Deutschland will Olympische Spiele 2036 holen – Steinmeier gibt Rückendeckung
Emil KrügerDeutschland will Olympische Spiele 2036 holen – Steinmeier gibt Rückendeckung
Deutschland intensiviert seine Bemühungen, nach mehr als 50 Jahren wieder die Olympischen Spiele auszurichten. Bundespräsident Frank-Walter Steinmeier hat sich öffentlich hinter eine Bewerbung für die Spiele 2036 gestellt, während Städte im ganzen Land ihre Konzepte vorbereiten.
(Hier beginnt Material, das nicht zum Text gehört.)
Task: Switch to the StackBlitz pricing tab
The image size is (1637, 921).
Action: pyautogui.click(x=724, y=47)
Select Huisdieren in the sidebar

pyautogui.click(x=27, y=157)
Der Vorstoß erfolgt zu einer Zeit, in der Zweifel an Katar als Favorit für dieselbe Veranstaltung wachsen.
Steinmeier machte seine Unterstützung deutlich und hofft, die Olympischen Spiele erstmals seit München 1972 wieder nach Deutschland zu holen. Gleichzeitig äußerte er eine persönliche Präferenz für die Ausrichtung der Spiele im Jahr 2040 oder 2044, falls die Bewerbung für 2036 scheitern sollte.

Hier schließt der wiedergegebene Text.